[Page]:

■ ■ ■

Personal information
- Born: 13 September 1950 (age 75) Saga Prefecture, Japan
- Height: 1.62 m (5 ft 4 in)
- Weight: 54 kg (119 lb; 8.5 st)
- Sporting nationality: Japan

Career
- Status: Professional
- Former tour: Japan Golf Tour
- Professional wins: 4

Number of wins by tour
- Japan Golf Tour: 3
- Other: 1

= Yurio Akitomi =

Japanese professional golfer

Yurio Akitomi (born 13 September 1950) is a Japanese professional golfer.

== Professional career ==
Akitomi played on the Japan Golf Tour, winning three times.

■ ■ ■

[Instructions]:
**a)** Please switch "Japan Golf Tour" to "Asian Tour" in everything from "Yurio Akitomi (born" down to "winning three times." in the Yurio Akitomi profile, and give that passage again.
**b)** Summarize the Yurio Akitomi profile in two sentences.

[Records]:
■ ■ ■

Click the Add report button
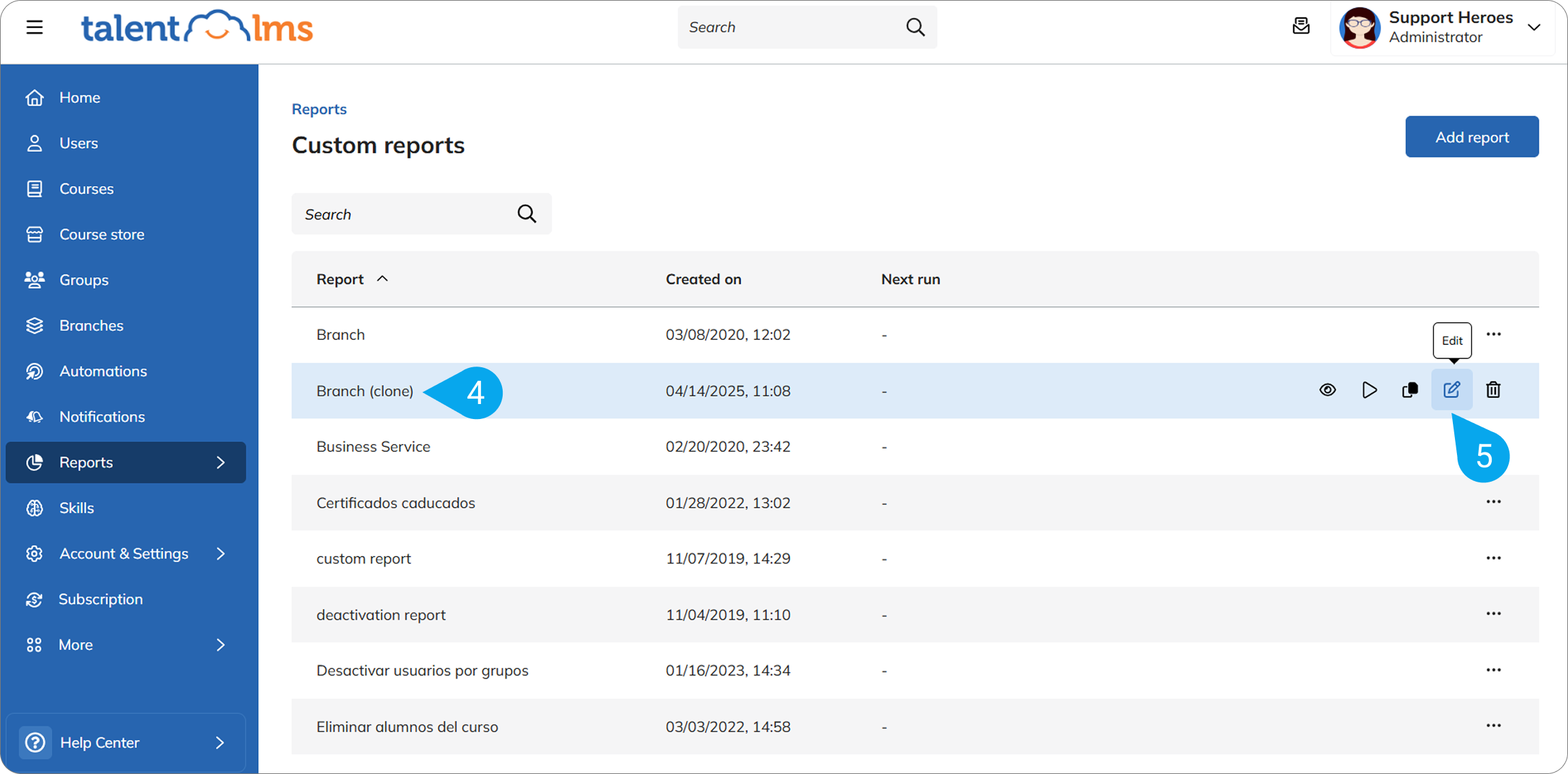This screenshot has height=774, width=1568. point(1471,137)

■ ■ ■

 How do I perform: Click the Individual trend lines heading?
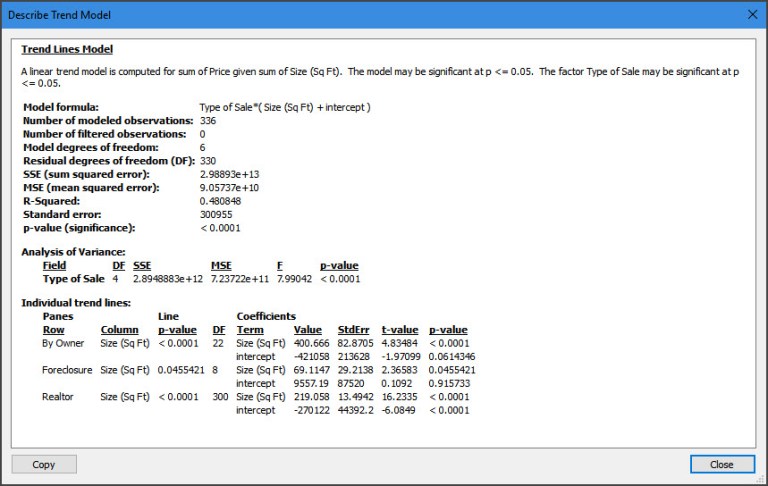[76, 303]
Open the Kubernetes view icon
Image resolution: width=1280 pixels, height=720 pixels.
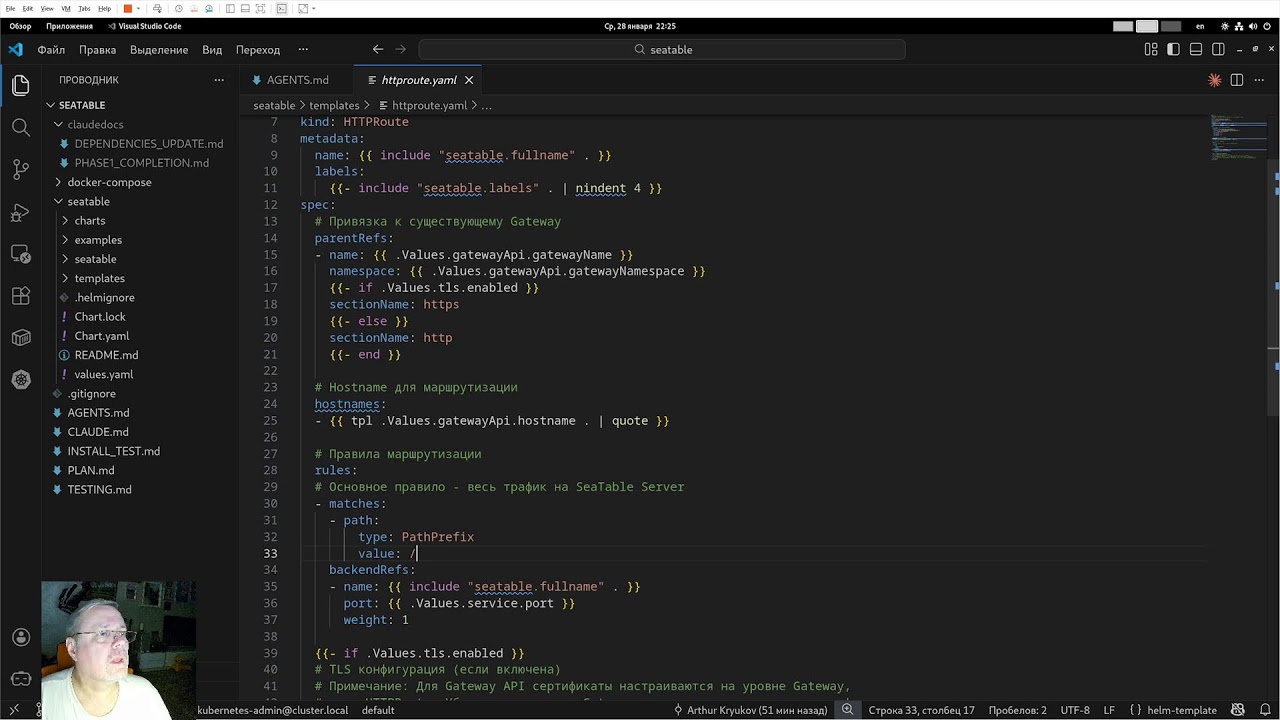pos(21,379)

■ ■ ■

[Answers by task]:
**a)**
Yurio Akitomi (born 13 September 1950) is a Japanese professional golfer.

== Professional career ==
Akitomi played on the Asian Tour, winning three times.

**b)** Yurio Akitomi is a Japanese professional golfer born on 13 September 1950 in Saga Prefecture, Japan. Akitomi played on the Japan Golf Tour and won three times there, with four professional wins in total.